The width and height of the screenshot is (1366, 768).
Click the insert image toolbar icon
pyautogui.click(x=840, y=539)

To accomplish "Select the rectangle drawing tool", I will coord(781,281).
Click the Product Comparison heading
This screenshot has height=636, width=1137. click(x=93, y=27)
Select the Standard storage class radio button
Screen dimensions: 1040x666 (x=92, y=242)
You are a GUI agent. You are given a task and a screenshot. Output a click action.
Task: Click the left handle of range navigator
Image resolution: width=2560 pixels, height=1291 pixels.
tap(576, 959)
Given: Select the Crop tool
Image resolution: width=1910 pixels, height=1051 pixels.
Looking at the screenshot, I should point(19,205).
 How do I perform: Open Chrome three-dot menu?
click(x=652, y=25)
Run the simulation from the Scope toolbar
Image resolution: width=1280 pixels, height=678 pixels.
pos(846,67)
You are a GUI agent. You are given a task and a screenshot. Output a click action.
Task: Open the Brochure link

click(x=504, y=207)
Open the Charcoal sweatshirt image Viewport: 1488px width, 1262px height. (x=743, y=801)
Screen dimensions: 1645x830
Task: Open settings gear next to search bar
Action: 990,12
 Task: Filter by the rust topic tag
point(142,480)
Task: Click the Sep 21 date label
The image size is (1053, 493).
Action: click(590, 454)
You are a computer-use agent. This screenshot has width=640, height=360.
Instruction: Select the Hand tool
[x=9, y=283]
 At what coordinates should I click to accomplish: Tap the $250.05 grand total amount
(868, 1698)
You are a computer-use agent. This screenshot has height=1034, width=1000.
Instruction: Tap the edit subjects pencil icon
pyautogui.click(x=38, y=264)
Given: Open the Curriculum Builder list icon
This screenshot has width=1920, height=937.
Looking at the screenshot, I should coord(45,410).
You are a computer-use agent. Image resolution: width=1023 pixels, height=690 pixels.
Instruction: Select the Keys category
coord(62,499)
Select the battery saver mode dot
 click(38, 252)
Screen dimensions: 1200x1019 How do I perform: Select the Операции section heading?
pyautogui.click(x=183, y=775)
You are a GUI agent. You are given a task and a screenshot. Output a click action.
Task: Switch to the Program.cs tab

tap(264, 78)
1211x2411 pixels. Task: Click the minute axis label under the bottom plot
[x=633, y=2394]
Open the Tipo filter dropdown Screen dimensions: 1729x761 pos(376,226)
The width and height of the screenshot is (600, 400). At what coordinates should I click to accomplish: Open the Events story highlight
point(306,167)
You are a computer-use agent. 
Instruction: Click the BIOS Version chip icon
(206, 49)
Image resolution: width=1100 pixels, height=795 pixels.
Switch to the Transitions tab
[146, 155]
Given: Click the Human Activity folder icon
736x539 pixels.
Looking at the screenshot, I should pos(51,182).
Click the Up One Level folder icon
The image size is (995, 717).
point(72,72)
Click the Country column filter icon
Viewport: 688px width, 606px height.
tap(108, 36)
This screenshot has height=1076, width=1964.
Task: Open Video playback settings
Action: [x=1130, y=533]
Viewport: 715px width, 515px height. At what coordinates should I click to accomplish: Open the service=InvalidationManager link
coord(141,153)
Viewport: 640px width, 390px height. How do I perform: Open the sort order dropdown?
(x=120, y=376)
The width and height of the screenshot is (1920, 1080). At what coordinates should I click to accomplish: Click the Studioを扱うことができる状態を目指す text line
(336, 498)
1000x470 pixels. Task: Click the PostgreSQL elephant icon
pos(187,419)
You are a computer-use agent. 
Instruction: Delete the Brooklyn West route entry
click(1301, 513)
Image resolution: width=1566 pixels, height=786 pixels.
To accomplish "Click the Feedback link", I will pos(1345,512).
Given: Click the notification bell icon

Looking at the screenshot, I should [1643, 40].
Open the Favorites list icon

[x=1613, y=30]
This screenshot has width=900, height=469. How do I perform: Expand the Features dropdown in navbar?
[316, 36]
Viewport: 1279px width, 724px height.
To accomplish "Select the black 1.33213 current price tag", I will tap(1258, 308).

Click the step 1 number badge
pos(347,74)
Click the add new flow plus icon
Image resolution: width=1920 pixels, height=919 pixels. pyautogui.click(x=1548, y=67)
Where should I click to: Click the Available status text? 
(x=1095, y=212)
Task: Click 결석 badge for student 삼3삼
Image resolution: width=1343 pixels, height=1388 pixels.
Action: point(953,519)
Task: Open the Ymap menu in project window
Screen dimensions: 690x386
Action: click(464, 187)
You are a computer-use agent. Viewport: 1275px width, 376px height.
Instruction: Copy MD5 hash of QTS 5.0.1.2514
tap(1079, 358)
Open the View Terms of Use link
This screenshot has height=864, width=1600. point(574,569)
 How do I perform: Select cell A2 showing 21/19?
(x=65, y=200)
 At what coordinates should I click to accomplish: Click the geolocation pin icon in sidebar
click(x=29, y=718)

▶ [TASK ITEM]:
Write the entries again, exactly as they stand.

▶ [WRITTEN ANSWER]:
The width and height of the screenshot is (1366, 768).
Click the insert image toolbar icon
pyautogui.click(x=840, y=539)

To accomplish "Select the rectangle drawing tool", I will coord(781,281).
Click the Product Comparison heading
This screenshot has height=636, width=1137. click(x=93, y=27)
Select the Standard storage class radio button
Screen dimensions: 1040x666 (x=92, y=242)
You are a GUI agent. You are given a task and a screenshot. Output a click action.
Task: Click the left handle of range navigator
Image resolution: width=2560 pixels, height=1291 pixels.
tap(576, 959)
Given: Select the Crop tool
Image resolution: width=1910 pixels, height=1051 pixels.
Looking at the screenshot, I should point(19,205).
 How do I perform: Open Chrome three-dot menu?
click(x=652, y=25)
Run the simulation from the Scope toolbar
Image resolution: width=1280 pixels, height=678 pixels.
pos(846,67)
You are a GUI agent. You are given a task and a screenshot. Output a click action.
Task: Open the Brochure link

click(x=504, y=207)
Open the Charcoal sweatshirt image Viewport: 1488px width, 1262px height. (x=743, y=801)
Screen dimensions: 1645x830
Task: Open settings gear next to search bar
Action: 990,12
 Task: Filter by the rust topic tag
point(142,480)
Task: Click the Sep 21 date label
The image size is (1053, 493).
Action: click(590, 454)
You are a computer-use agent. This screenshot has width=640, height=360.
Instruction: Select the Hand tool
[x=9, y=283]
 At what coordinates should I click to accomplish: Tap the $250.05 grand total amount
(868, 1698)
You are a computer-use agent. This screenshot has height=1034, width=1000.
Instruction: Tap the edit subjects pencil icon
pyautogui.click(x=38, y=264)
Given: Open the Curriculum Builder list icon
This screenshot has width=1920, height=937.
Looking at the screenshot, I should coord(45,410).
You are a computer-use agent. Image resolution: width=1023 pixels, height=690 pixels.
Instruction: Select the Keys category
coord(62,499)
Select the battery saver mode dot
 click(38, 252)
Screen dimensions: 1200x1019 How do I perform: Select the Операции section heading?
pyautogui.click(x=183, y=775)
You are a GUI agent. You are given a task and a screenshot. Output a click action.
Task: Switch to the Program.cs tab

tap(264, 78)
1211x2411 pixels. Task: Click the minute axis label under the bottom plot
[x=633, y=2394]
Open the Tipo filter dropdown Screen dimensions: 1729x761 pos(376,226)
The width and height of the screenshot is (600, 400). At what coordinates should I click to accomplish: Open the Events story highlight
point(306,167)
You are a computer-use agent. 
Instruction: Click the BIOS Version chip icon
(206, 49)
Image resolution: width=1100 pixels, height=795 pixels.
Switch to the Transitions tab
[146, 155]
Given: Click the Human Activity folder icon
736x539 pixels.
Looking at the screenshot, I should pos(51,182).
Click the Up One Level folder icon
The image size is (995, 717).
point(72,72)
Click the Country column filter icon
Viewport: 688px width, 606px height.
tap(108, 36)
This screenshot has height=1076, width=1964.
Task: Open Video playback settings
Action: [x=1130, y=533]
Viewport: 715px width, 515px height. At what coordinates should I click to accomplish: Open the service=InvalidationManager link
coord(141,153)
Viewport: 640px width, 390px height. How do I perform: Open the sort order dropdown?
(x=120, y=376)
The width and height of the screenshot is (1920, 1080). At what coordinates should I click to accomplish: Click the Studioを扱うことができる状態を目指す text line
(336, 498)
1000x470 pixels. Task: Click the PostgreSQL elephant icon
pos(187,419)
You are a computer-use agent. 
Instruction: Delete the Brooklyn West route entry
click(1301, 513)
Image resolution: width=1566 pixels, height=786 pixels.
To accomplish "Click the Feedback link", I will pos(1345,512).
Given: Click the notification bell icon

Looking at the screenshot, I should [1643, 40].
Open the Favorites list icon

[x=1613, y=30]
This screenshot has width=900, height=469. How do I perform: Expand the Features dropdown in navbar?
[316, 36]
Viewport: 1279px width, 724px height.
To accomplish "Select the black 1.33213 current price tag", I will tap(1258, 308).

Click the step 1 number badge
pos(347,74)
Click the add new flow plus icon
Image resolution: width=1920 pixels, height=919 pixels. pyautogui.click(x=1548, y=67)
Where should I click to: Click the Available status text? 
(x=1095, y=212)
Task: Click 결석 badge for student 삼3삼
Image resolution: width=1343 pixels, height=1388 pixels.
Action: point(953,519)
Task: Open the Ymap menu in project window
Screen dimensions: 690x386
Action: click(464, 187)
You are a computer-use agent. Viewport: 1275px width, 376px height.
Instruction: Copy MD5 hash of QTS 5.0.1.2514
tap(1079, 358)
Open the View Terms of Use link
This screenshot has height=864, width=1600. point(574,569)
 How do I perform: Select cell A2 showing 21/19?
(x=65, y=200)
 At what coordinates should I click to accomplish: Click the geolocation pin icon in sidebar
click(x=29, y=718)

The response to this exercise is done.